Garden Pests and Diseases for the Toothache Plant
As if the toothache plant wasn’t a dream come true already, you’ll be pleased to know there are no diseases you should be mindful of when growing this herb.
The only pest which may make an appearance around your toothache plant is a slug. Slugs usually come out around dusk and will leave holes in the foliage of your plant.
You may see proof of slugs on your plant without seeing the pest itself. Slugs leave a slimy trail behind that marks their travels.
If you see them or proof of their nibbling, you have a couple of options to get rid of this problem. You can hang around your plant at dusk. When the slugs appear, begin hand picking them.
However, if you aren’t big on touching bugs, you can also sprinkle any brand of coffee grounds or diatomaceous earth around the base of the plant.

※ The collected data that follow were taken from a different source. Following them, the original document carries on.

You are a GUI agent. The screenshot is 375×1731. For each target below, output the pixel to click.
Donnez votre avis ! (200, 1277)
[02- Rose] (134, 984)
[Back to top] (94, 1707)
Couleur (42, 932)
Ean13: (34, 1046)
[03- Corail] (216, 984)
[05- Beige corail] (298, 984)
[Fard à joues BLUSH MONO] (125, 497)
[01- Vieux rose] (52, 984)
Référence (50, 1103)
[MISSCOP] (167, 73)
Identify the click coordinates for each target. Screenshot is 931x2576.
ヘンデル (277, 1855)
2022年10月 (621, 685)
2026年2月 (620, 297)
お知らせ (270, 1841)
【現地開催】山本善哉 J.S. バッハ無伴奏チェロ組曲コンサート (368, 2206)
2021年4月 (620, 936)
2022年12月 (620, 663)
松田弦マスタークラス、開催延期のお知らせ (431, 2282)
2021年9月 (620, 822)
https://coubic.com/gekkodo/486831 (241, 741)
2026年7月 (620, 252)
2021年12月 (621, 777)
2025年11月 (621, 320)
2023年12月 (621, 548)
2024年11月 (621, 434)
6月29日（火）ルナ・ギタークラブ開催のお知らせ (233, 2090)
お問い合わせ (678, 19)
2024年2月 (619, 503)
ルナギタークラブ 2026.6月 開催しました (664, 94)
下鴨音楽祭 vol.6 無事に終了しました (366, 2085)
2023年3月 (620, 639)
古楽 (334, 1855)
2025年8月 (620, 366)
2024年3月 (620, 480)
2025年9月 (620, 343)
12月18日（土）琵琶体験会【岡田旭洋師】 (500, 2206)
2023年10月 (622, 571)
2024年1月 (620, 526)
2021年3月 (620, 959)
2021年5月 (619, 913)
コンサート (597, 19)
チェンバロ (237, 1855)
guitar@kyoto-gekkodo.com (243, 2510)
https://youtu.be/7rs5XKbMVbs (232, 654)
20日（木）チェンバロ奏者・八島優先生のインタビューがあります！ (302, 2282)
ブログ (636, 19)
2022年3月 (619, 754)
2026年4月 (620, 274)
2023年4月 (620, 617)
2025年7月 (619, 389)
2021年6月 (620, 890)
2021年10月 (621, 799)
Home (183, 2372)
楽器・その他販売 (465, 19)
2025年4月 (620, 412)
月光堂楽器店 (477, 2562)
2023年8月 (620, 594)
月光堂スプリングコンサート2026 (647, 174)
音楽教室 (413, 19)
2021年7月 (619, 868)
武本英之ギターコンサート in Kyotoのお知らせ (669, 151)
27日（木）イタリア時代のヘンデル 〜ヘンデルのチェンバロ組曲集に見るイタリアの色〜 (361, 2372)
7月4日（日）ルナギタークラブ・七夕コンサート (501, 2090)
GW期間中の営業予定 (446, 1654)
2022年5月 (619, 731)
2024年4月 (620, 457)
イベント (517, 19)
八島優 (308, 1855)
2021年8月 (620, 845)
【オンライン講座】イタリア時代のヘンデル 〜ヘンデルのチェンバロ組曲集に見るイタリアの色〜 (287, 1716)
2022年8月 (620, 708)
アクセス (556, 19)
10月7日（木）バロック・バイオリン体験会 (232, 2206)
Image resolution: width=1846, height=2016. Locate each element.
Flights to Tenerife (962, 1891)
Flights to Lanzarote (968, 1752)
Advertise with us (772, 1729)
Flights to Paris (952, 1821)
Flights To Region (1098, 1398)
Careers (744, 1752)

Slugs don’t like the caffeine found in coffee, and the diatomaceous earth creates a sharp terrain for the pests to crawl over.
This is the only potential threat most gardeners have found when raising toothache plants. By keeping a watchful eye and preparing to deal with the intruders, your plants should lead healthy lives in your garden.
How to Harvest the Toothache Plant
The toothache plant is ready for harvest once it reaches three inches in height. You can continue to harvest it throughout the grow season.
Both the flowers and leaves of the toothache plant are good for harvest. As discussed earlier, the flowers are frequently used because of their ability to fight fungal infections, viruses, and bacteria. The leaves are commonly used for culinary purposes.
When harvesting the leaves in small portions, you have two options. You can use scissors to easily snip them from the plant, or you can use your index finger and thumb to gently pluck them.
If you’d like to harvest the flowers or a larger quantity of the leaves, cut the plant back to half its size. You can harvest in bulk two times per grow season.
Once the harvested portions of the plant are indoors, use scissors to remove the leaves and flowers from the stems.
Both the leaves and flowers can be used fresh. If you’d like to store them for longer-term use, dehydrate both portions of the plant. Store them in air-tight containers until they’re ready for use.
Harvesting the toothache plant isn’t complicated. These steps can help you get the most use out of your herbs.
Raising the toothache plant is a great way to provide natural flavors to your food and have herbal medicines on hand when needed.
This plant requires little care and a small amount of effort to harvest. Gardeners can get an amazing return on their investment when choosing the toothache plant for their grow space.